■ Document section:
In a small high voice – put on for the occasion – he delivers his speech, the text of the article.

A Good Time To Be A Girl [by Helena Morrissey] is not a title that will immediately draw soldiers to grab this book off the shelf. Ashamedly, I would not have read it a couple of years ago. Perhaps it is this shame that is forcing me to write now, or, the shame that previously I might not have acted when I should have done; a guilt knowing that I have let objectifying and discriminatory comments go by unchallenged in the past. As an infantry officer, my experience of working with women is limited, a poor excuse, but my recent roles alongside diplomats and business leaders have been a turning point. They have opened my eyes to some of the challenges and biases that still exist and have made me feel empowered and duty bound to act. I had not considered feminism a leadership issue before, but if 2 leadership is truly about enabling others to succeed, then feminism (and diversity more broadly) is critical. Embracing diversity, standing up for what is right, and maximizing everyone’s potential is vital to leading at all levels, and especially to leading through change. …

If leadership is truly about enabling others to succeed, then feminism is crucial … I felt ashamed … I felt guilty … now I feel empowered and duty bound to act … work towards a truly inclusive modern society …

Burble, burble, burble.

Feminism is a fight for equality … equal but different … celebrate the difference between genders … we need to embrace diversity  … change the patriarchal society … for the good of us all …

He raises a shoulder and looks at you coyly. He sways his hips.

He does not know that he is clowning. He is serious. He believes that what he is doing is virtuous. Very, very virtuous because politically correct and à la mode.

Do you leave feeling ashamed, guilty, determined to do better, to become a feminist? Or shaking your head, laughing bitterly?

Let’s return to Delingpole.

■ Jobs:
1. Who wrote the book A Good Time To Be A Girl, according to the commentary?
2. Render this sentence from the commentary in French: "He does not know that he is clowning."
The data that come after the commentary bear no relation to it.

■ Stored data:
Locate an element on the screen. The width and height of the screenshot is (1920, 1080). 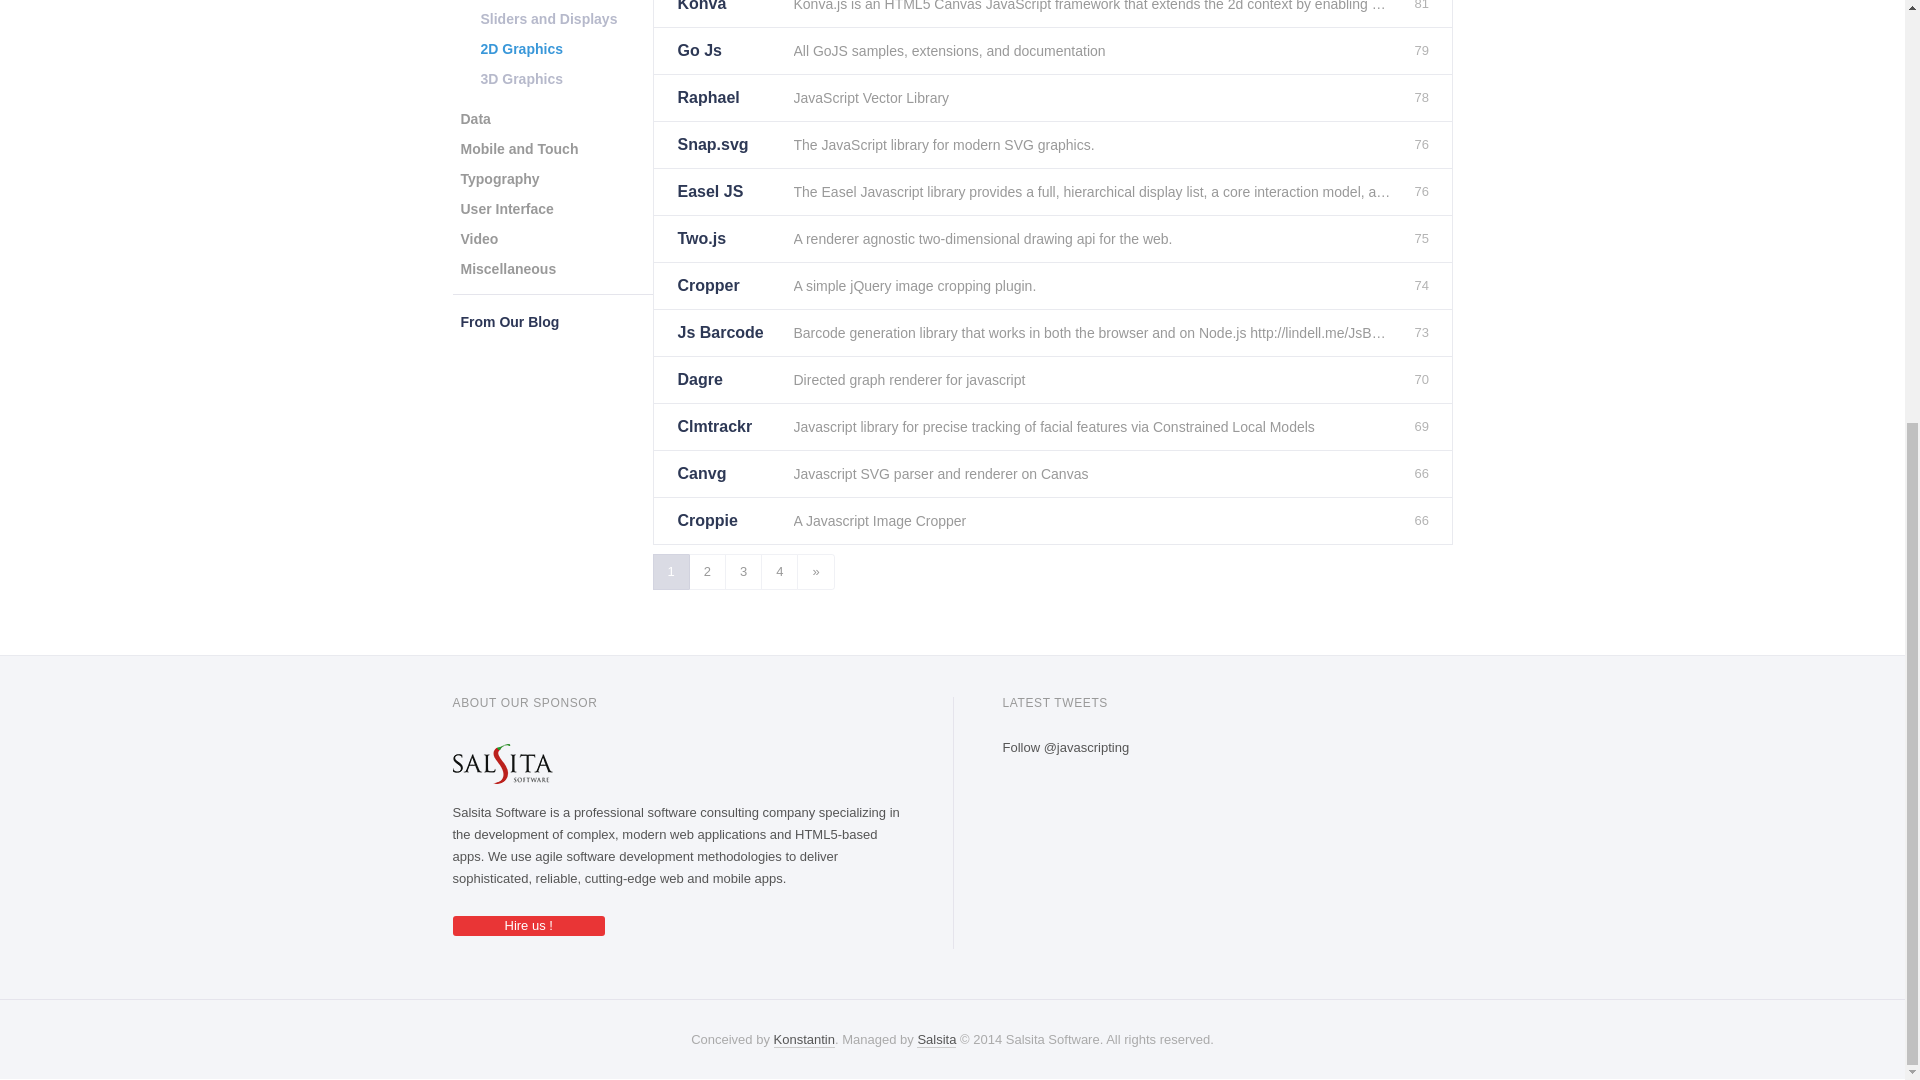
2D Graphics is located at coordinates (521, 48).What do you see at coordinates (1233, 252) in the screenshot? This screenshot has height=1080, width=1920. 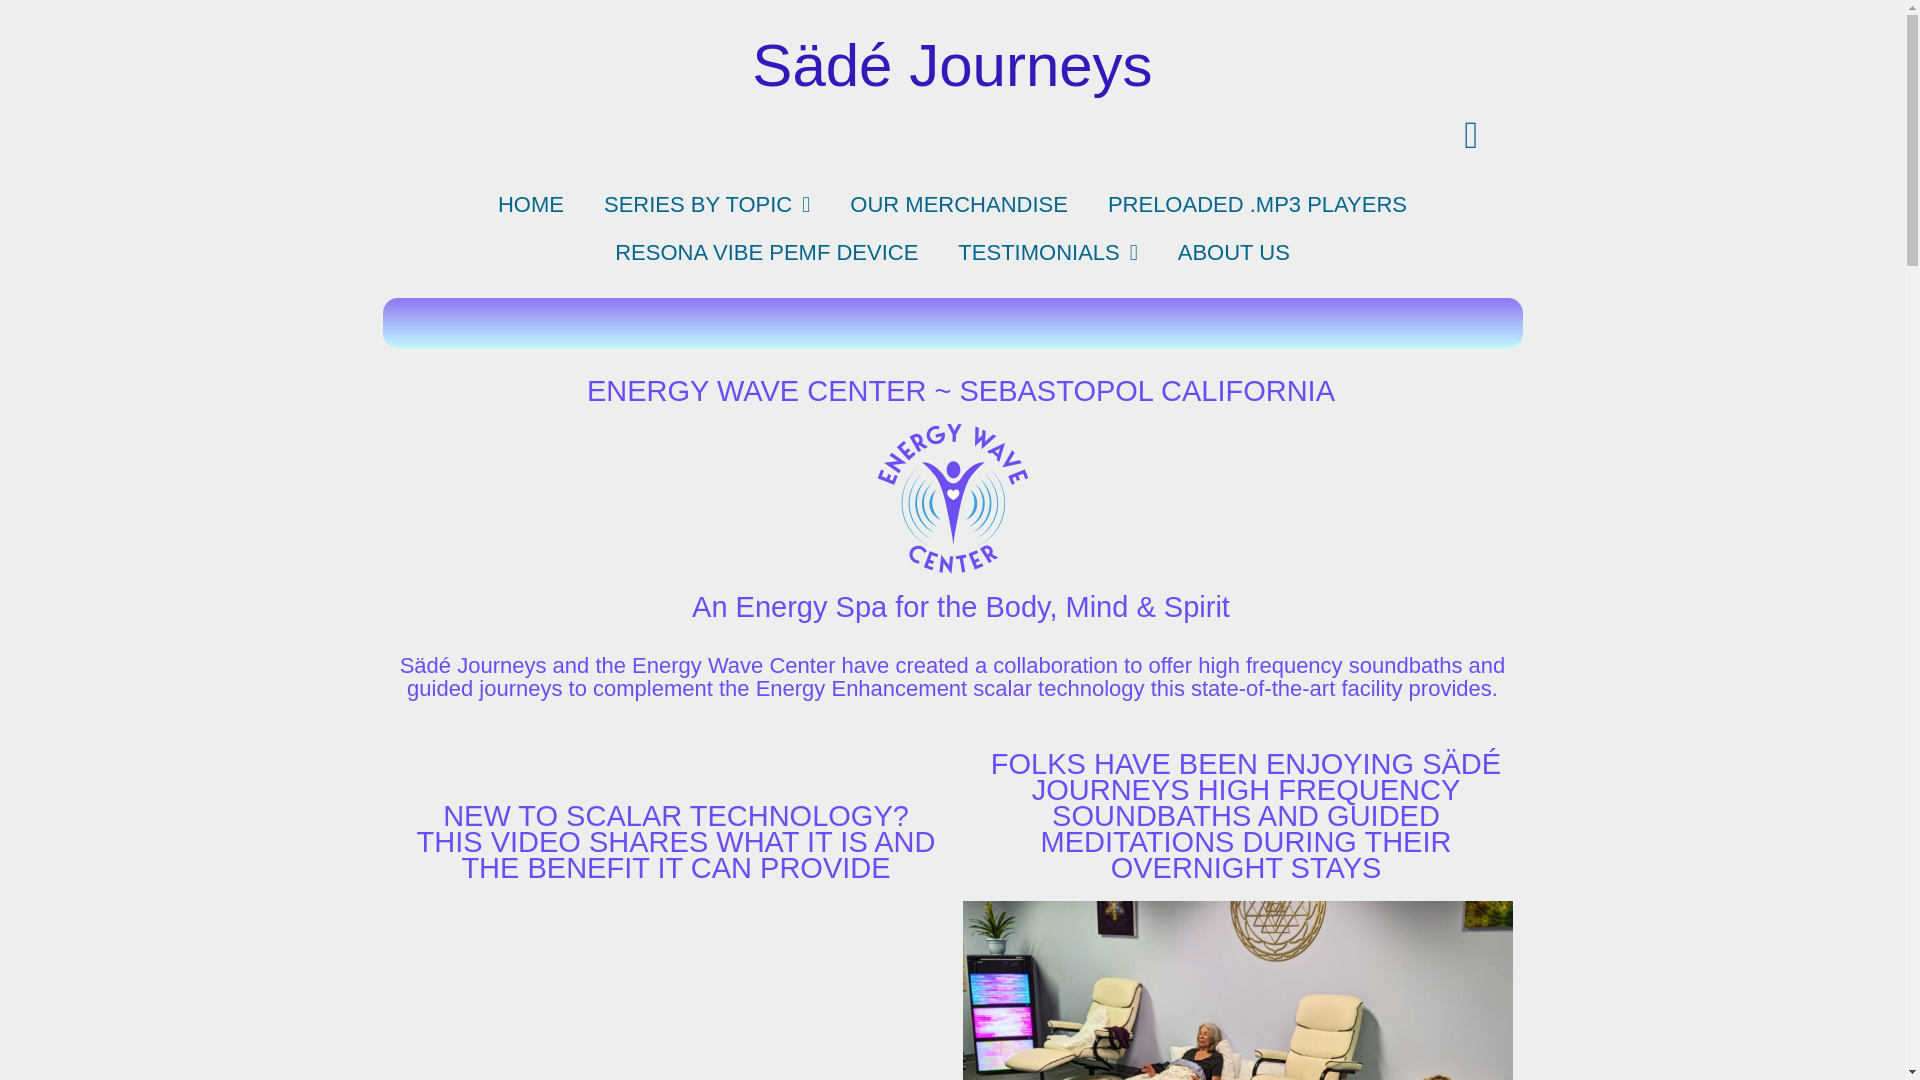 I see `ABOUT US` at bounding box center [1233, 252].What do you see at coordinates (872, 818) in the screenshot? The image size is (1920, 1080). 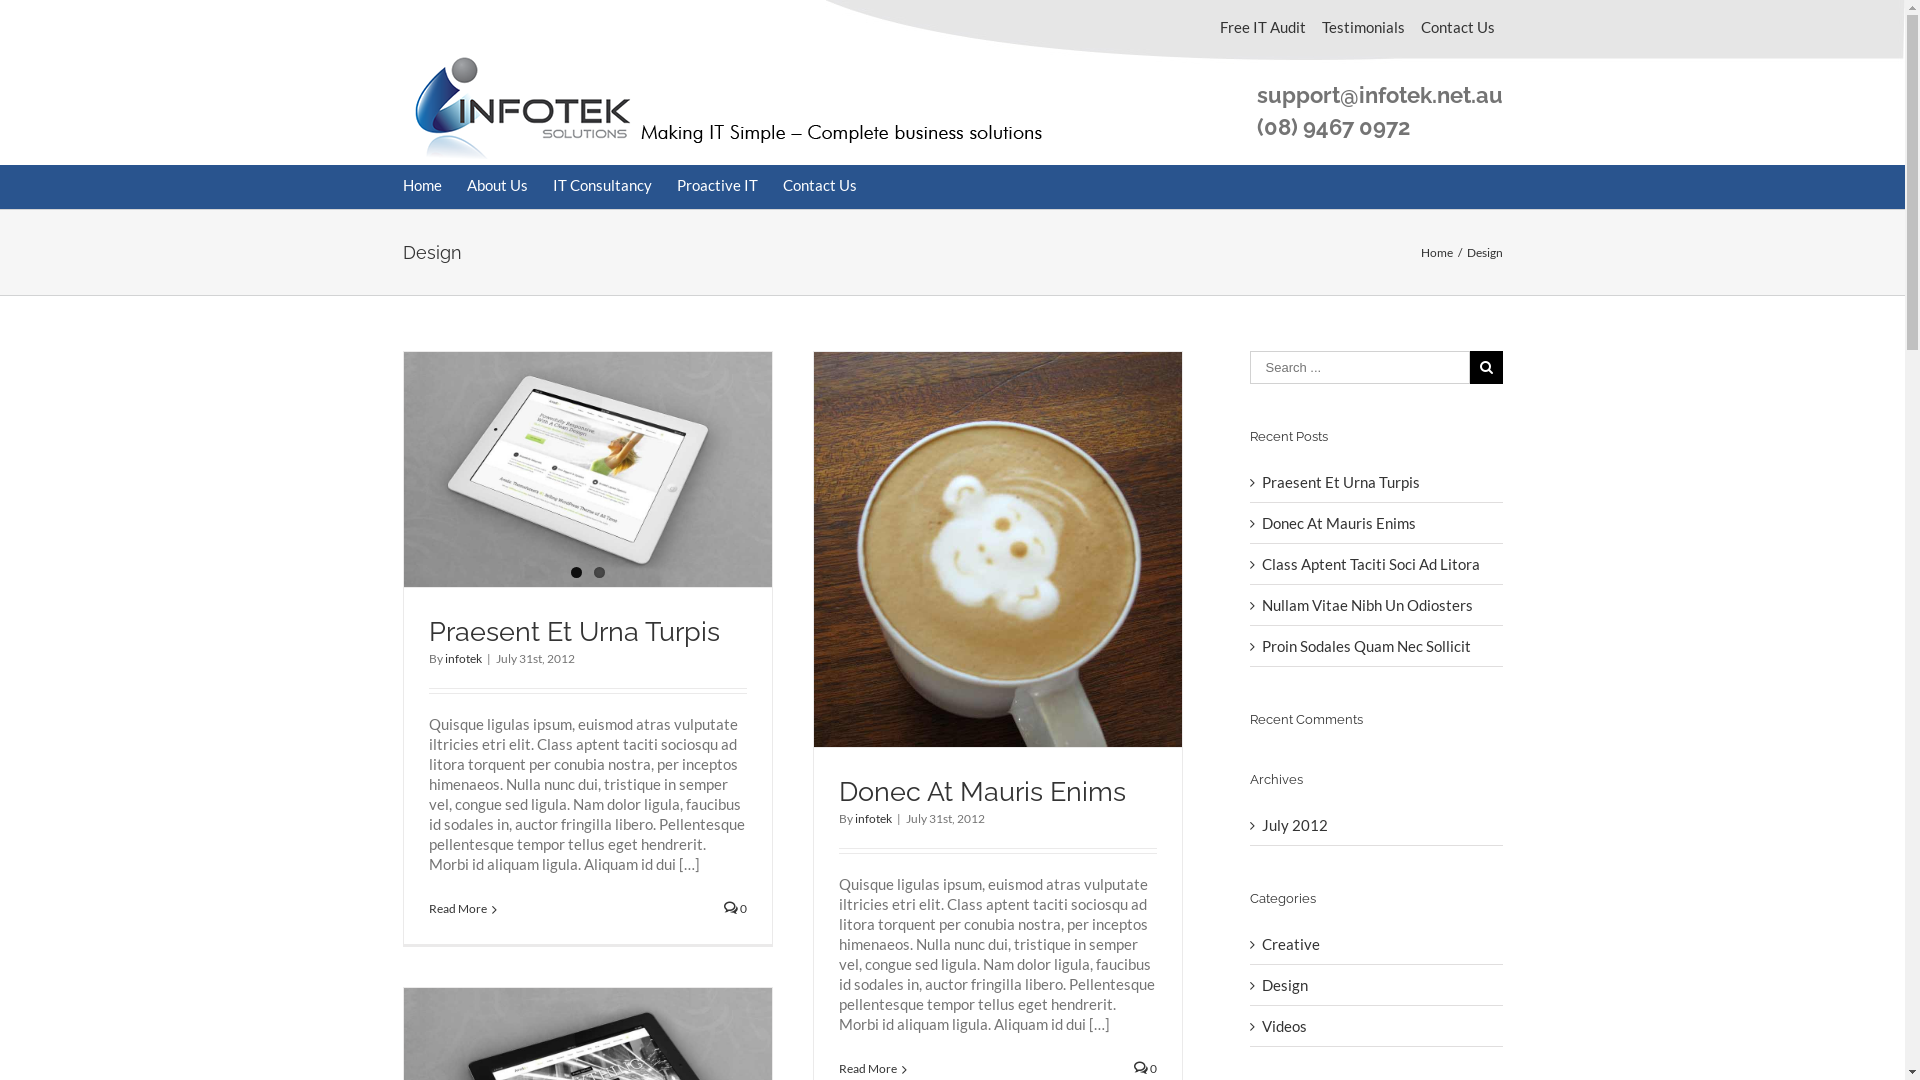 I see `infotek` at bounding box center [872, 818].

■ The solutions:
1. Helena Morrissey.

2. Il ne sait pas qu'il fait le clown.